In [1]:
import pandas as pd

## Sources and Citations

Fisman, R. J., Iyengar, S. S, Kamenica, E. & Simonson, I. (2006). *Gender Differences in Mate Selection: Evidence from a Speed Dating Experiment*. [http://www.stat.columbia.edu/~gelman/arm/examples/speed.dating]. The Quarterly Journal of Economics. https://academiccommons.columbia.edu/doi/10.7916/D8FB585Z

Short post and supplemental information about the dataset and the associated experiment: [https://statmodeling.stat.columbia.edu/2008/01/21/the_speeddating_1](https://statmodeling.stat.columbia.edu/2008/01/21/the_speeddating_1). 

The link for the file share in the formal citation at the start of this cell has both the data in CSV format and a key for understanding the CSV: [http://www.stat.columbia.edu/~gelman/arm/examples/speed.dating](http://www.stat.columbia.edu/~gelman/arm/examples/speed.dating)

Dataset that I originally found and that led me to the source at the Columbia site: [https://www.openml.org/search?type=data&sort=runs&status=active&id=40536](https://www.openml.org/search?type=data&sort=runs&status=active&id=40536)

## Data and Research Paper Summary 

This dataset comes from an experiment by Raymond Fisman and Sheena Iyengar of the Columbia Business School about participants in a speed dating experiment. I found an open copy of the data hosted on a Columbia University file share from a well-known statistics professor at Columbia.

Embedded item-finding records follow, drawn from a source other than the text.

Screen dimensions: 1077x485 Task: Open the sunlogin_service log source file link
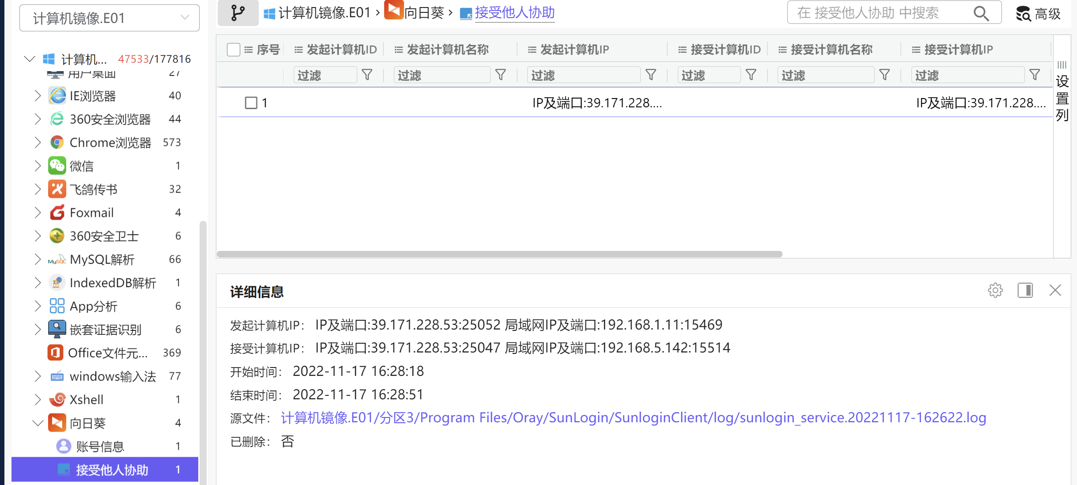point(633,418)
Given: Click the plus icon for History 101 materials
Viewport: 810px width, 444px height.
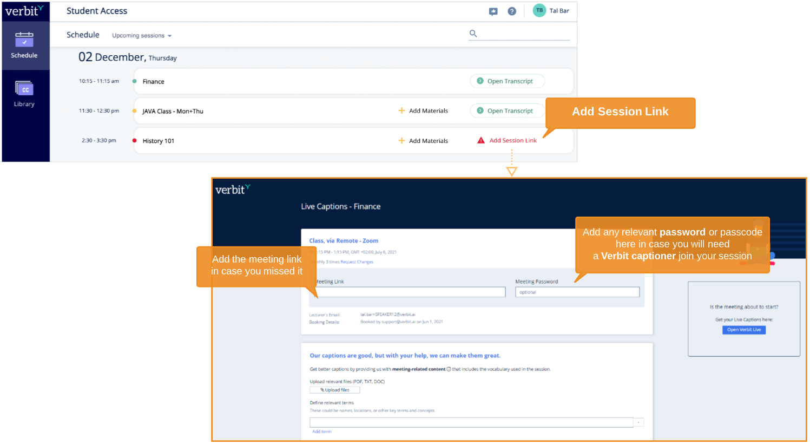Looking at the screenshot, I should tap(401, 140).
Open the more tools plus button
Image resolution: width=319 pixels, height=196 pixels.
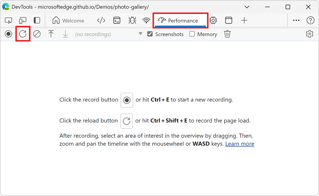[244, 21]
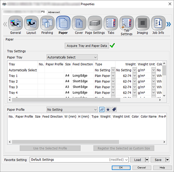Open the General settings icon

15,23
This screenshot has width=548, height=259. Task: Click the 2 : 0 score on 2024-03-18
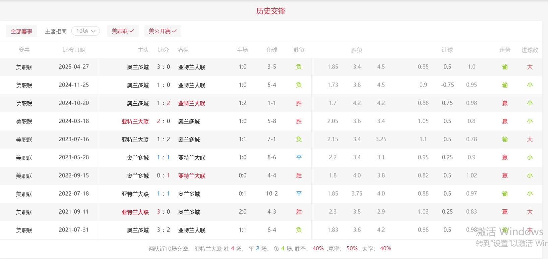[x=163, y=121]
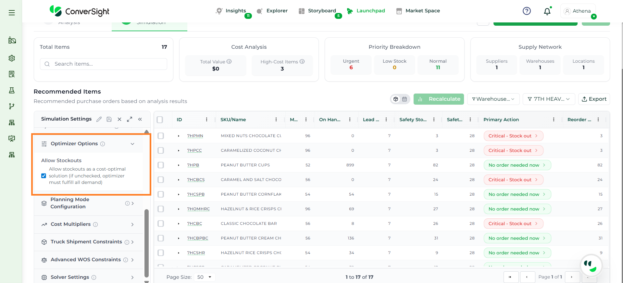623x283 pixels.
Task: Open the floating ConverSight assistant chat bubble
Action: pos(591,265)

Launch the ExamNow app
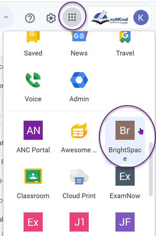[125, 183]
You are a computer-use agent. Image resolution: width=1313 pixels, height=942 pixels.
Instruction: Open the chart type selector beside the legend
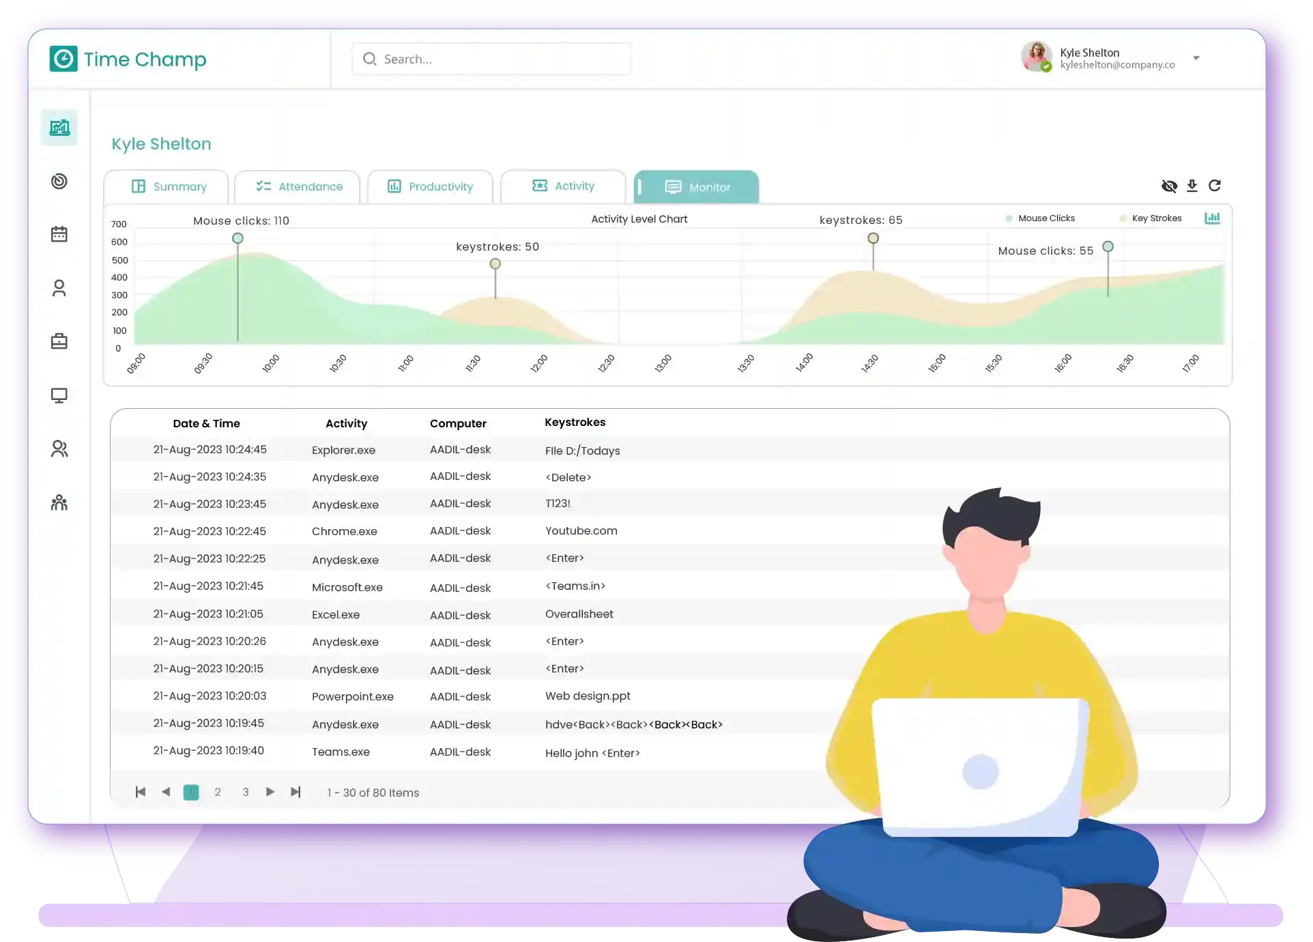click(x=1213, y=218)
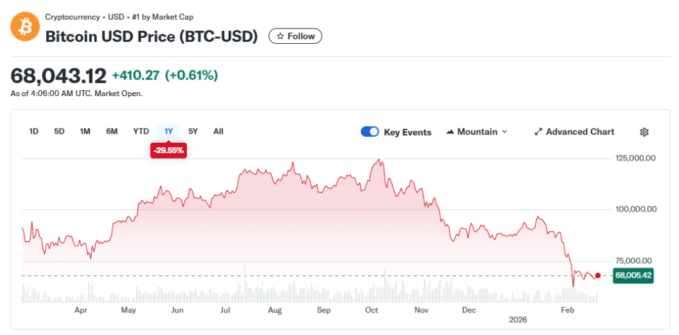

The researchers conducted a series of separate speed date events where they rotated participants through four-minute speed dates and asked participants to rate their partners after each date. The ratings are based around five attributes:

- Attractive
- Sincere
- Intelligent
- Fun
- Ambitious
- Shared interests

The researchers end up using attractiveness, intelligence, and ambition while dropping the remaining three attributes. Participants are also asked to fill out pre-event surveys to provide non-event data that is also used to determine degrees of similarity between participants. 

Part of the large feature space in the CSV is due to the combinations of attribute ratings across different partners, averages about individuals based on ratings by all of their partners, and other ways of combining the event survey and pre-event survey results.

The researchers focus on differential gender preferences about these attributes, trying to glean ways in which women and men value different characteristics during these dates. 

It is important to note a couple of potential issues with the experiment design. The participants were students in Columbia University graduate and professional programs, and the dates are heteronormative. These both restrict the generalizability of the findings. I am also curious about the justification of using speed dating as a stand-in for all dating since speed dating seems to me to be a very different experience from dating over a longer time scale.

The data explores how different demographics and personal characteristics affect participants' feelings about the speed dates they participate in. One target variable is the `match` column that indicates if both participants in the speed date want to meet again, but the experimental design allows for decisions that are more granular than match or no match, and the associated paper focuses on the `dec` column that has yes and no decisions by individuals about each date instead of matches that have yes decisions on both sides. The researchers use the `dec` values to determine what women and men value in partners, honing in on differences in what women and men prioritize.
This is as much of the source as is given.